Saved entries

· · · · · · ·

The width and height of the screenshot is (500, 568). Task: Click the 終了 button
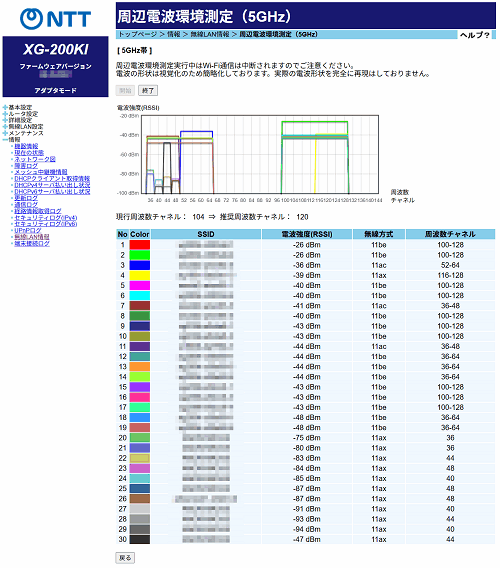tap(148, 91)
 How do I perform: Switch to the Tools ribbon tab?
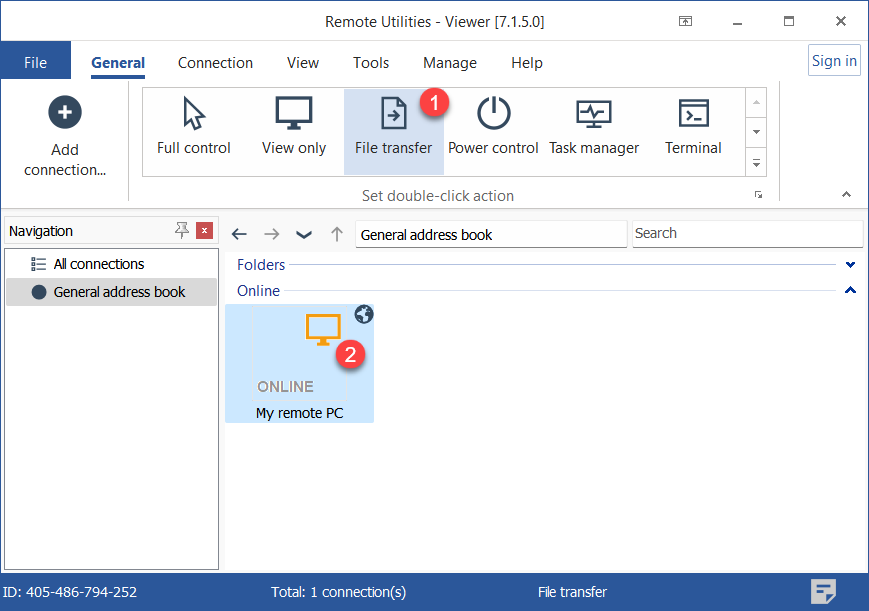tap(370, 63)
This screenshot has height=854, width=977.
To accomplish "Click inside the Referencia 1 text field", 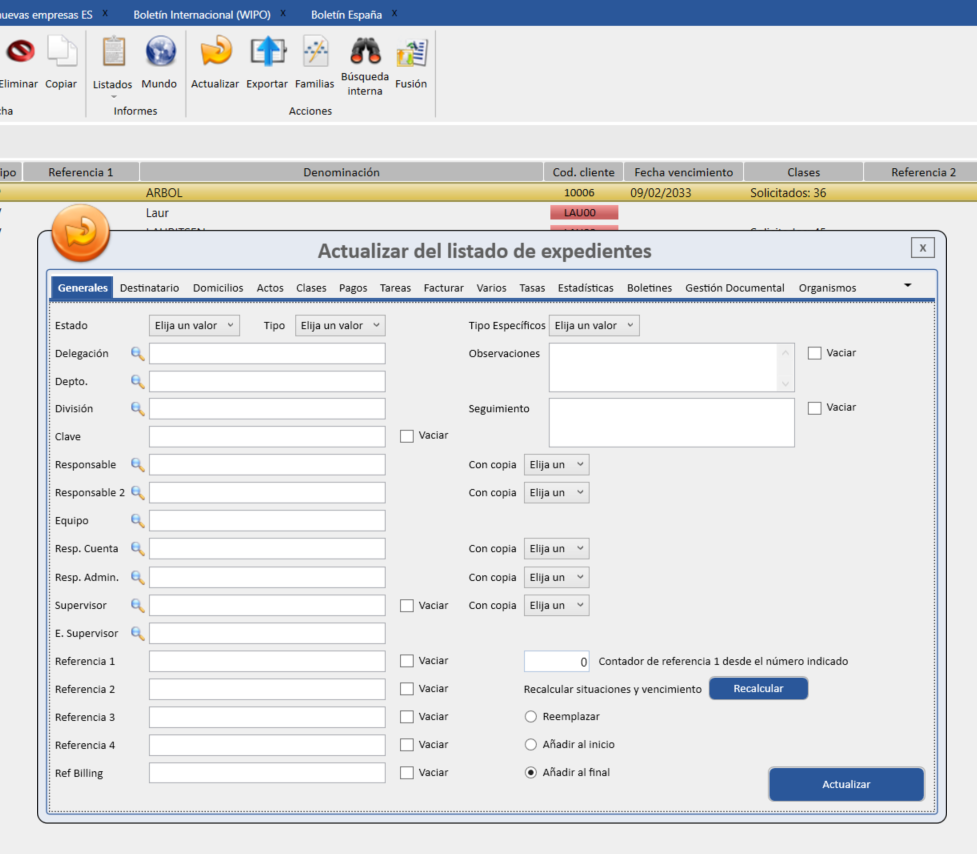I will click(267, 661).
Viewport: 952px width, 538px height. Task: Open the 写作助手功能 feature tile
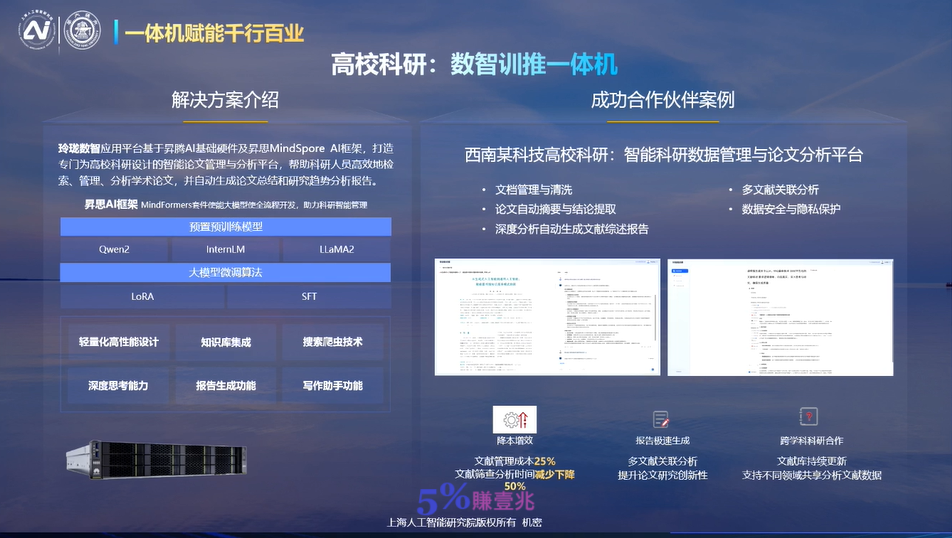point(333,385)
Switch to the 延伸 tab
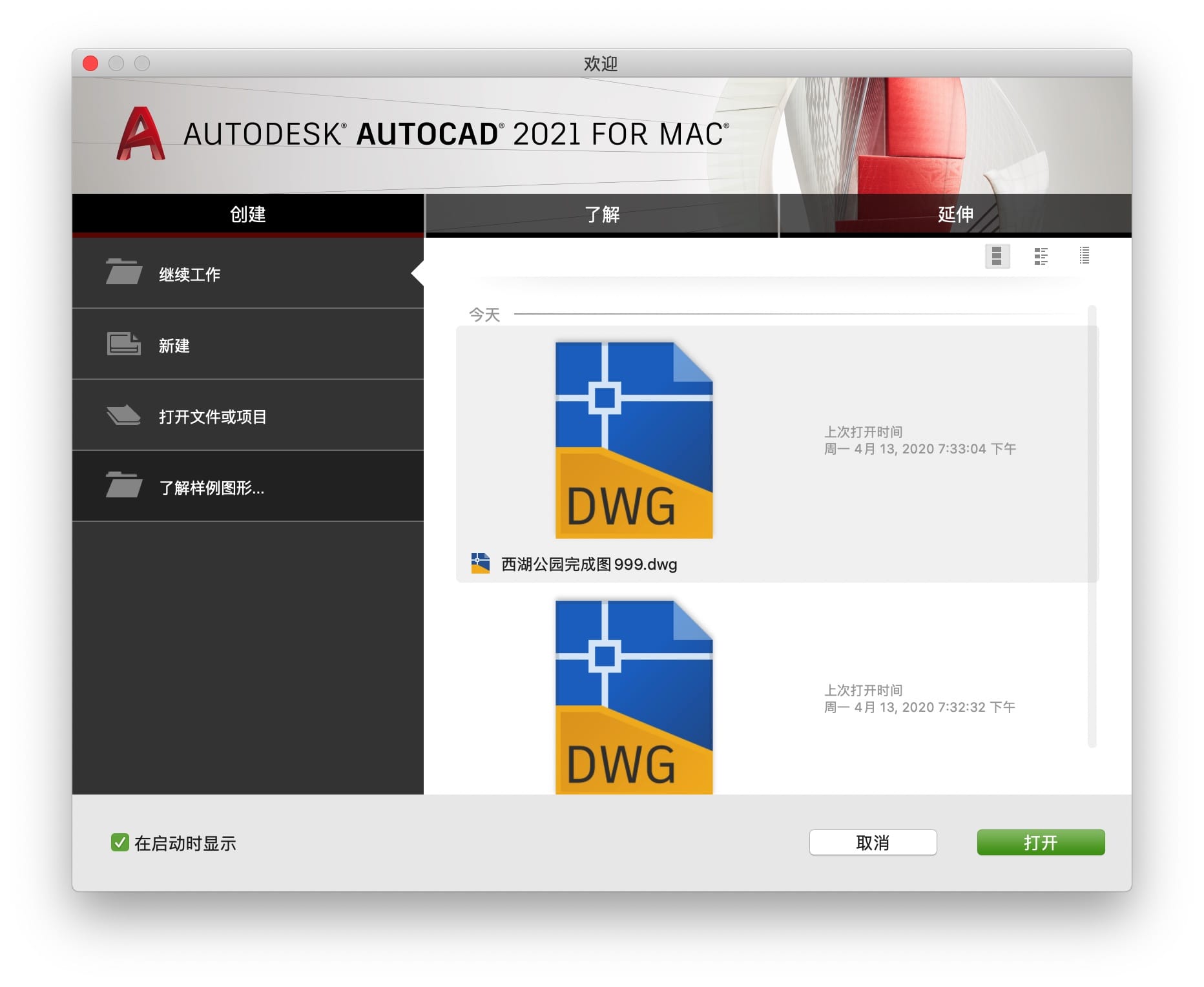This screenshot has width=1204, height=987. [955, 214]
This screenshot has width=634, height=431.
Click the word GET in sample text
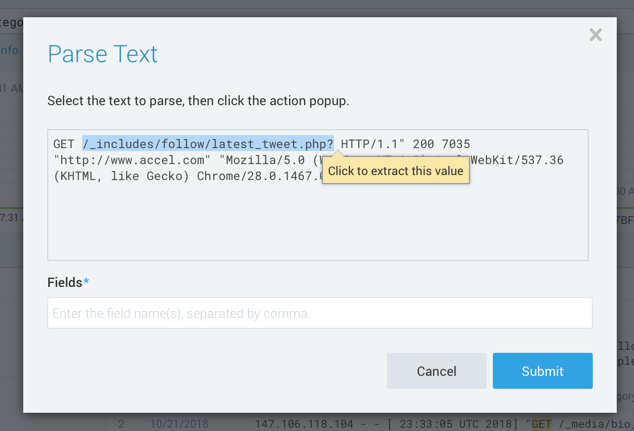(x=64, y=144)
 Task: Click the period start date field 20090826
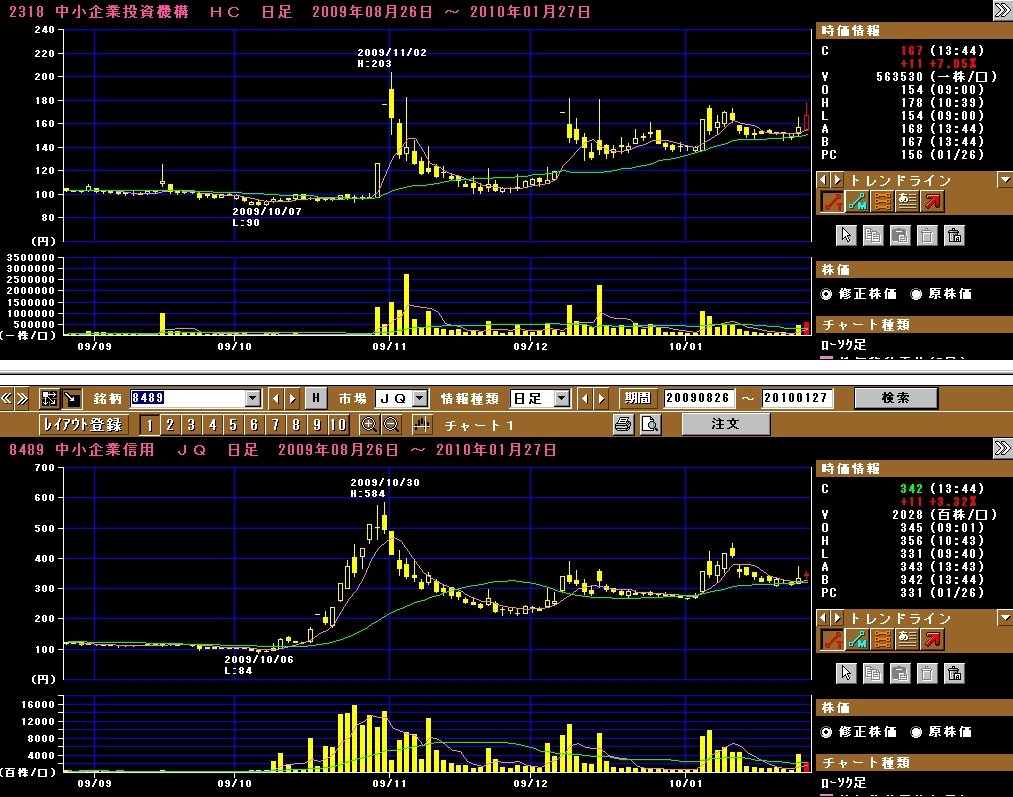click(698, 398)
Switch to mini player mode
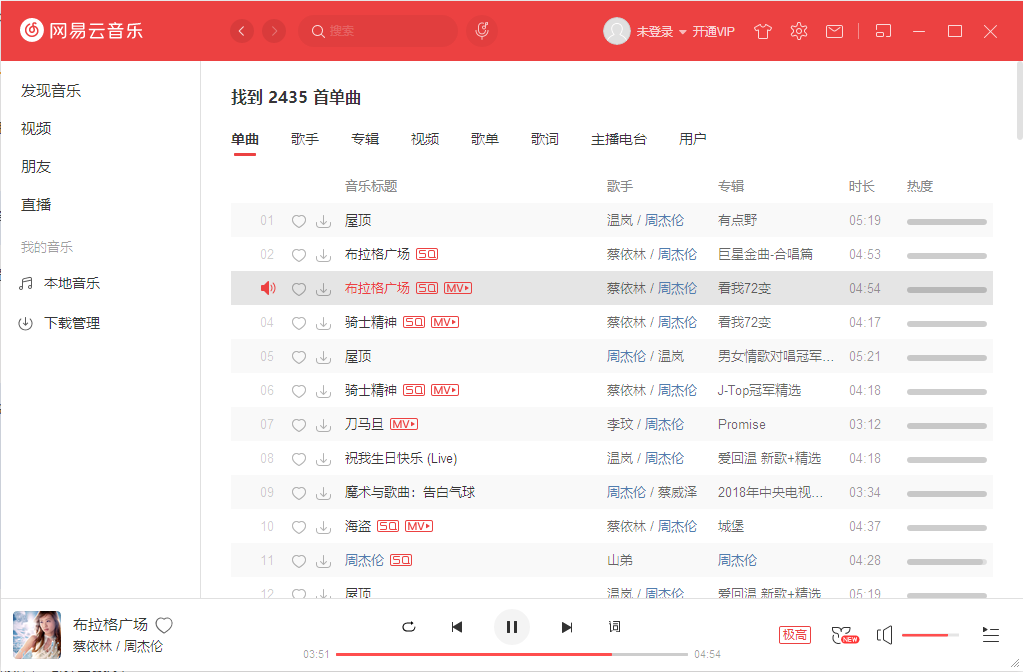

· · · · · · ·

- [PROBLEM TO WORK ON]:
Word for word, restate the lines from the line containing "Task: Click the period" through the end of the data, including the first and last of them. Pictures stay out.

- [OUTPUT OF THE TASK]:
 Task: Click the period start date field 20090826
click(698, 398)
Switch to mini player mode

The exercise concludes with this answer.